_Reading passage_
######

# APHA/AQHA pleasure driving gear question



## greentree (Feb 27, 2013)

Jerald carts, although there were a couple of manufacturers other than Jerald. 

They do not have breeching because they are using fine harnesses. There is no need for "brakes" (what breeching is) because they are only driven in an arena. They are also not ever going to go fast enough to need to stop the cart with their hips, lol.

You will also notice the " overcheck" , which is designed to keep the horse's head UP, is flopping around on their necks, obviously not holding any heads UP.


----------



## PintoJumper (Nov 21, 2012)

Thank you for clarifying!


----------



## PintoJumper (Nov 21, 2012)

can you link me to the correct harness to purchase? I found this one but it has bad reviews


----------



## greentree (Feb 27, 2013)

######

_Data extract_
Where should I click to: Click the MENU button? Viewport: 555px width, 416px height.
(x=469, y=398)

######

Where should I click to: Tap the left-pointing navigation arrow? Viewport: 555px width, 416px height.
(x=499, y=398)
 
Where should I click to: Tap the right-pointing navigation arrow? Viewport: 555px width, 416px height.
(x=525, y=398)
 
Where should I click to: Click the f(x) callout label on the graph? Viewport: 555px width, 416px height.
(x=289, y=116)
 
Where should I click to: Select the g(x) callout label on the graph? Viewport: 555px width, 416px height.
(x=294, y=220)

######

_Directives_
1 - According to the pleasure driving thread, why do these carts go without breeching? Answer in one to three sentences.
2 - Pick up the pleasure driving thread from where it stops.
The records have nothing to do with the text.

_Task responses_
1 - They use fine harnesses and are only driven in an arena, so there is no need for the "brakes" that breeching provides. They also never go fast enough to need to stop the cart with their hips.

2 -
Do you need a cart?? I have a beautiful Jerald show cart for sale. Unfortunately, I sold my harness. It was this one:

Platinum Performance Show Harness | Walsh Equestrian Equipment

Don't buy any harness new off of ebay......


----------



## GreySorrel (Mar 5, 2012)

I have a beautiful harness that was used at the AQHA congress show...There are a few minor repairs but will sell it for a great price, well below what it is worth. If your interested please pm me, I am selling for a friend who wants to get rid of that AND a Jerald cart too....I can probably get a good price for you on that too.


----------



## churumbeque (Dec 20, 2009)

Do a search for fine harness.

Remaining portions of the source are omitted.